Portrait Prof. Heike Walles (c) Jana Dünnhaupt Uni MagdeburgProf. Heike Walles (Photo: Jana Dünnhaupt / University of Magdeburg)

So far, what all of the models are lacking, among other things, are hairs and glands. Creating them would also be possible with the tissue engineering methods, but it is extremely time-consuming and expensive and not necessary for the current research at the University of Magdeburg. In summary, according to Professor Walles, their motivation is that “above all, we want to show that tissue engineering is suitable as an alternative to animal testing.” “With our predictions about the effectiveness of drugs, we are often even closer than is the case with animal testing. An already approved skin model for the testing of cosmetics does, for example, approximate the reactions that take place in the human body much more closely than testing on rabbits.” For the development of new tumor treatments, this is extremely important. Until now, mice had to be genetically modified or treated with certain substances to initiate tumor growth. Although the biological tissue of these tumors looks exactly the same, the background as to why the tumors have developed is different. “That is why they are often less informative,” points out Professor Walles. The researchers thus developed tissue models for the lungs for partners from the STIMULATE research campus. In future, newly developed electrodes should be able to systematically obliterate lung cancer, so that the tumors are killed off while causing the least possible damage to healthy tissue. These electrodes can be tested and optimized using these models without the need for animal testing.

And it is not just medical products that can be improved with this technology. Surgeons can also work on their operative skills. The engineers are able, for example, to create a 3D model of a thorax using real patient data. This is printed out and the biological tissue is placed in the synthetic environment. A similar project is in planned in cooperation with the Faculty of Computer Science. Patient data will be used to simulate virtual reality aneurysms. This data could be used by Professor Walles to print out a skull with which procedures could be planned and practiced in advance specifically for a particular patient. “The first feedback from surgeons has definitely been positive. They cannot detect any difference to the real physiology; it feels like a real bone,” says Professor Walles. In the long term, the scientists also want to be able to print skin tissue. They would need special bio-inks, which they hope to develop in collaboration with colleagues from the Institute of Chemistry in the coming years. The big dream of Professor Walles, however, is to be able to work with fully synthetic materials. Alongside patients, the scientists rely on animal tissue to obtain collagen, for example from slaughterhouse waste. “The first synthetic models that we developed did not yet have the characteristics of biological materials. However, I am reasonably optimistic that we will come a large step closer to our objective in the next few years,” says Professor Walles.

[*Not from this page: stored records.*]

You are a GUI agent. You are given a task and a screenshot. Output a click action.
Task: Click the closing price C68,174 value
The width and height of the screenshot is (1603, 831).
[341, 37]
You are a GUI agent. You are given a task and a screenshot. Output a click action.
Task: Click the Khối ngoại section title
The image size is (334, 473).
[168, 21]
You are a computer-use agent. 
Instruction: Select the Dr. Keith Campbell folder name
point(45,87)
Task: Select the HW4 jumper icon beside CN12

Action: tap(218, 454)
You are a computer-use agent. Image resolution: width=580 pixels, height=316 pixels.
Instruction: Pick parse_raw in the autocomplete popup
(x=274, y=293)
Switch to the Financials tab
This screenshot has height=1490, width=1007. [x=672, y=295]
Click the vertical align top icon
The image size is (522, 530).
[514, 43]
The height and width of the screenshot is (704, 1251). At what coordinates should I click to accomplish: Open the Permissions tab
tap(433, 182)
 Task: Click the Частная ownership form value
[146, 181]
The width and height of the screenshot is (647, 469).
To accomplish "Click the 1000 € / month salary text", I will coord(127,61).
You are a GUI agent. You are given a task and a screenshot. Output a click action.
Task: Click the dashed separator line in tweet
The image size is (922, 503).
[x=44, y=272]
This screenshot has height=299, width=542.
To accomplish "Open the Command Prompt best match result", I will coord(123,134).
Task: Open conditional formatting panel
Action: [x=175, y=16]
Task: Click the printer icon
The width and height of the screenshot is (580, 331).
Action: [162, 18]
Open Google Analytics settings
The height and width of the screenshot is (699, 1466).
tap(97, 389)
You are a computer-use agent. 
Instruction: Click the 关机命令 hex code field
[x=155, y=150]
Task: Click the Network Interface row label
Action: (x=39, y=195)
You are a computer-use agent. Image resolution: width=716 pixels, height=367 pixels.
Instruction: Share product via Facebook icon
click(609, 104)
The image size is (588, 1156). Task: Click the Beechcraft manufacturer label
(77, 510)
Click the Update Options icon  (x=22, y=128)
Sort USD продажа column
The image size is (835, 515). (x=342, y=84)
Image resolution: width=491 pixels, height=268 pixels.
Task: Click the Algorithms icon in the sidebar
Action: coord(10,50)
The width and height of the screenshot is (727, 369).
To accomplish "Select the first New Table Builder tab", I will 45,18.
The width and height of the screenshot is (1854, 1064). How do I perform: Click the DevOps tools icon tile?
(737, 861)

Prof. Walles zeigt den Trainingstorax (c) Jana Dünnhaupt Uni MagdeburgA printed heart is used to check whether the dimensions in the thorax are correct. Corresponding living tissue models are then constructed and integrated, thus creating a biophantom step by step as an alternative to the animal model. (Photo: Jana Dünnhaupt / University of Magdeburg)

To achieve this goal, the research team is benefiting from the expertise of other disciplines. Conversely, they also make their enormous expertise and the technological infrastructure for experiments available. To this end, in the Institute of Chemistry what are known as core facilities are being developed – a kind of co-working space for researchers, who are reliant on the expensive technology and expert knowledge for answers to their biological questions. Researchers from all over the world and from completely different disciplines can make use of these core facilities. “We ourselves have, of course, the greatest expertise in airway models. But that does not mean that we cannot work with a colleague on breast cancer,” says Professor Walles, who values the advantages of her interdisciplinary research field. “Ultimately we are a small cog helping to drive a bigger wheel. But together, even as a small university, we can make a lot of progress.”